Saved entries
────
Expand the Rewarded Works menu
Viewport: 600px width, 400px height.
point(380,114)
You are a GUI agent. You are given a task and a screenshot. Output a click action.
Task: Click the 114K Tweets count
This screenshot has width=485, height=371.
────
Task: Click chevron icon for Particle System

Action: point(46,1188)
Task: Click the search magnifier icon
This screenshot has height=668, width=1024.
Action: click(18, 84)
────
Exercise brief:
From the records above, print only the lines between the one holding "You are a GUI" and the one holding "This screenshot has width=485, height=371.", inclusive, exactly as they stand.

Written solution:
You are a GUI agent. You are given a task and a screenshot. Output a click action.
Task: Click the 114K Tweets count
This screenshot has width=485, height=371.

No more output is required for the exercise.